The Stuart & Mimi Rose Music Center at The Heights is a 4,200 seat fully covered outdoor amphitheatre located in Huber Heights, Ohio, adjacent to Interstate 70 just north of Dayton.

History 
Construction began on the facility in 2013 and was completed in time for the 2015 concert season. The Rose Music Center is owned by the city of Huber Heights and operated by Music and Event Management of Cincinnati.

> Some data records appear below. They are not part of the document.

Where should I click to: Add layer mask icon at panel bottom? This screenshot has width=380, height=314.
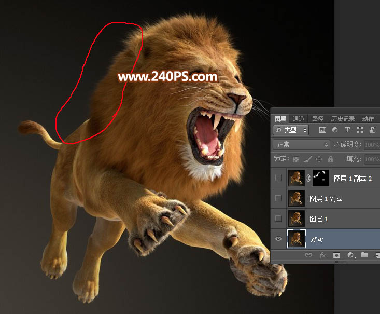[x=336, y=255]
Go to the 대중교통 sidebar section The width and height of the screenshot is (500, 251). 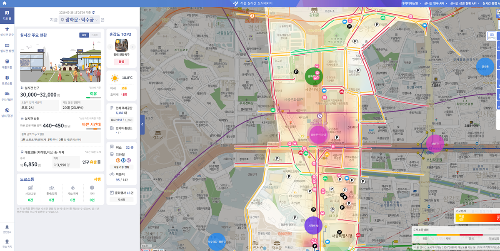(x=7, y=64)
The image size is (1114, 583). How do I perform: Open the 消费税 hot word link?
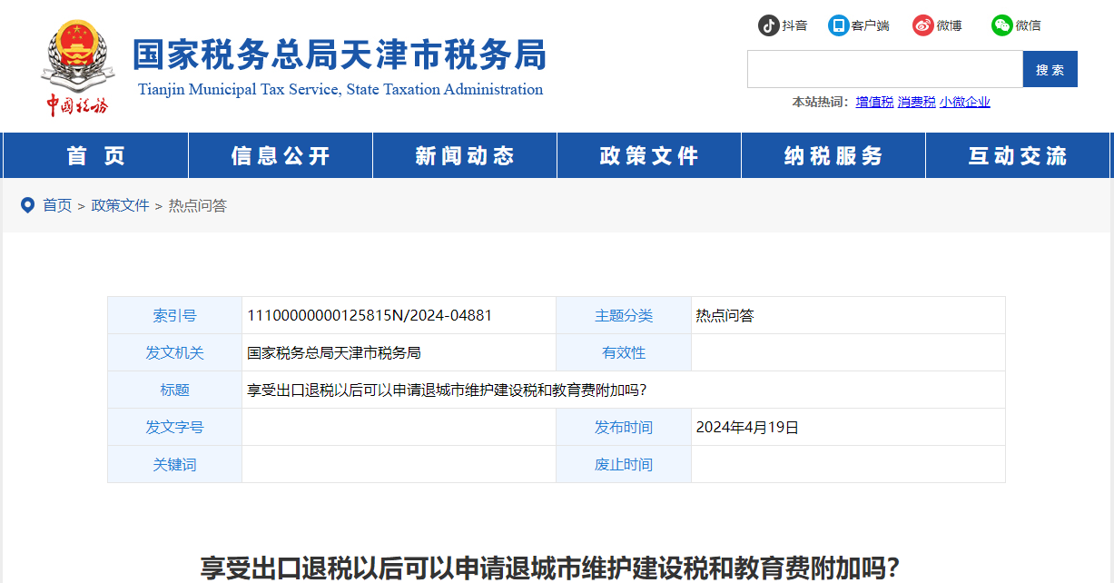[917, 101]
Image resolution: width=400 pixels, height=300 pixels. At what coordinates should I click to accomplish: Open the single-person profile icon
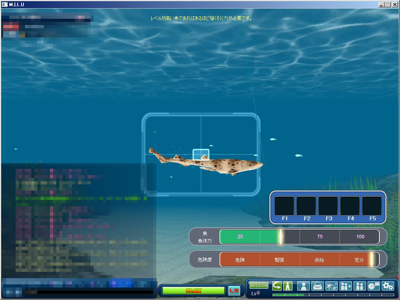coord(303,286)
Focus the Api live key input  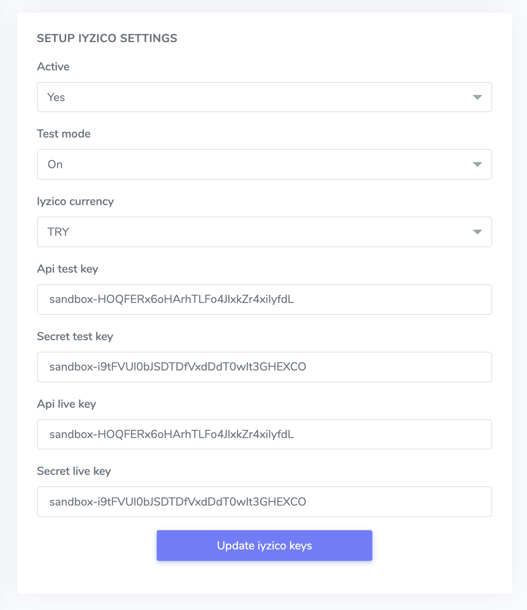264,434
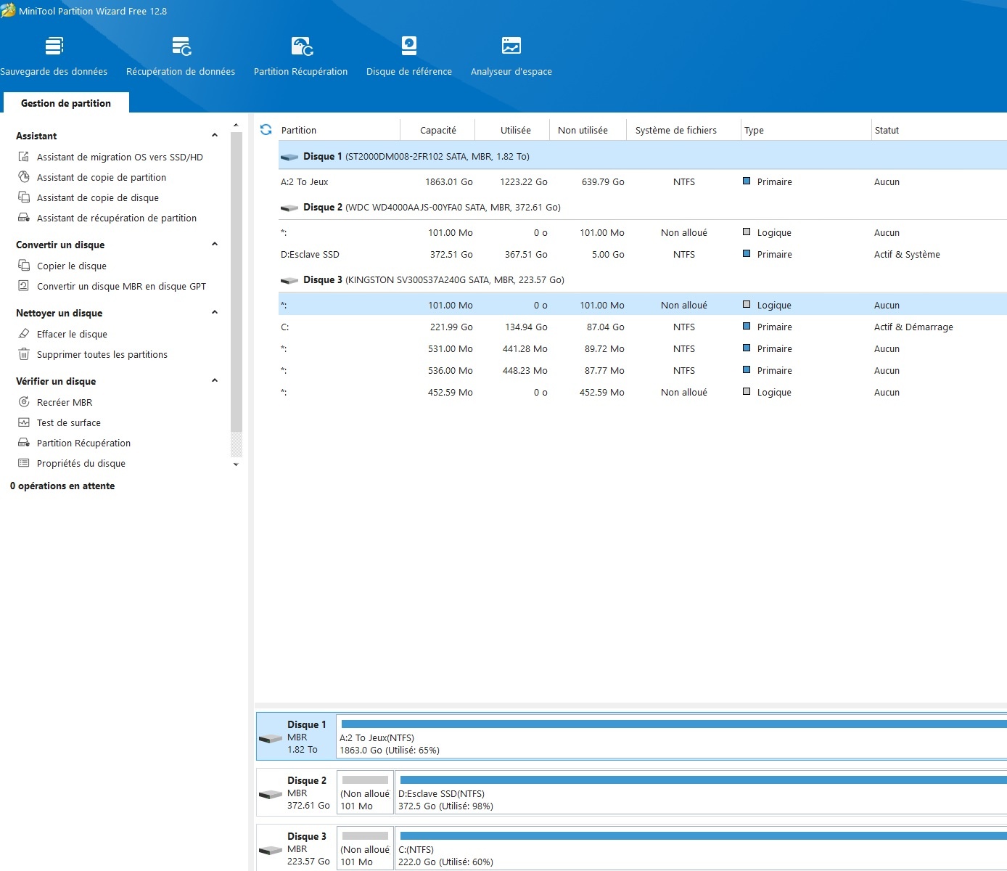This screenshot has width=1007, height=871.
Task: Click Supprimer toutes les partitions trash icon
Action: pyautogui.click(x=24, y=354)
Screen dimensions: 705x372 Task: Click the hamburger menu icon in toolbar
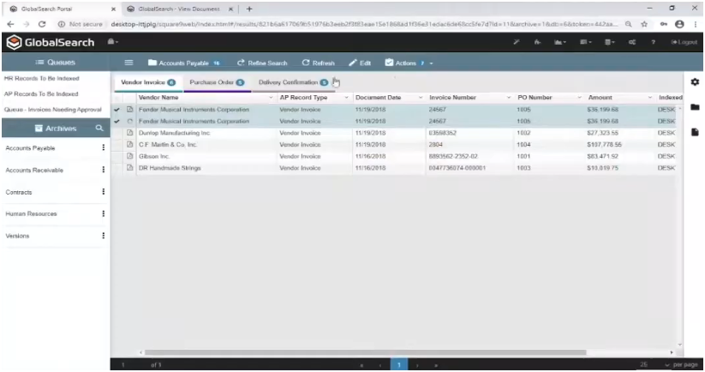(x=128, y=63)
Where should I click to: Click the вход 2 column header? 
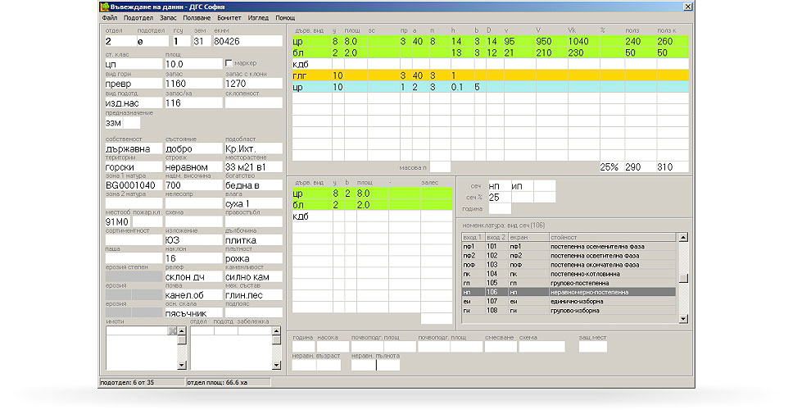point(496,236)
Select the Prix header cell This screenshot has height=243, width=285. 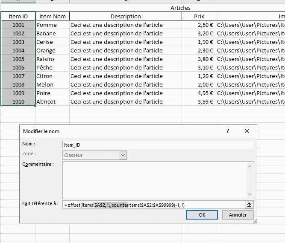click(x=198, y=16)
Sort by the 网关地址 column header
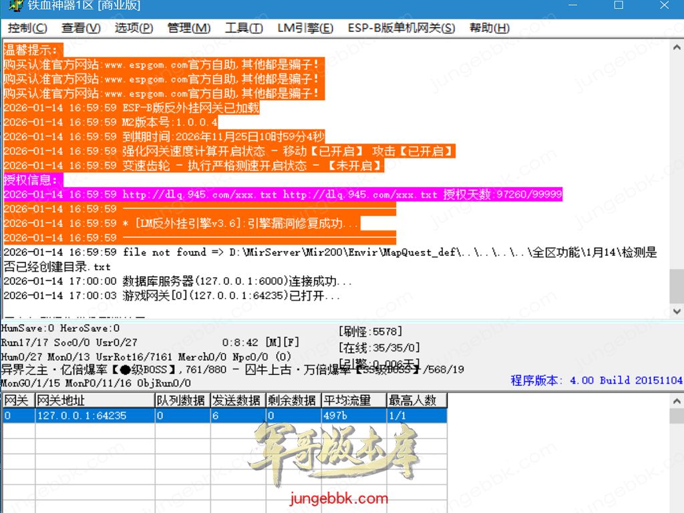 94,401
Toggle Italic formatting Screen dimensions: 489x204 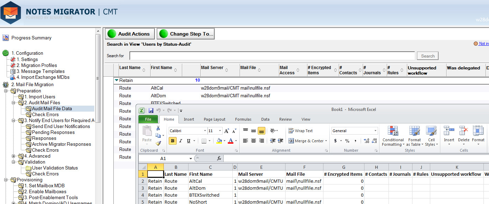181,141
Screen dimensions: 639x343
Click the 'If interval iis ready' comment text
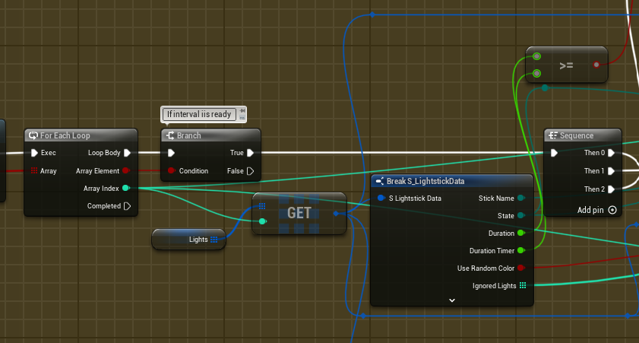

The facility is part of The Heights, an 800-acre residential and retail development. The Huber Heights city council approved the project in March 2013, with an estimated budget of $18 million.  The final stated cost of the project was $19.3 million.  The facility received its name in January 2015, when the city council approved a lifetime naming rights agreement with the Stuart Rose Family Foundation.  Rose is the CEO of Dayton-based REX American Resources, a producer of ethanol. The venue opened on May 2, 2015 with a concert by the Christian rock band Needtobreathe.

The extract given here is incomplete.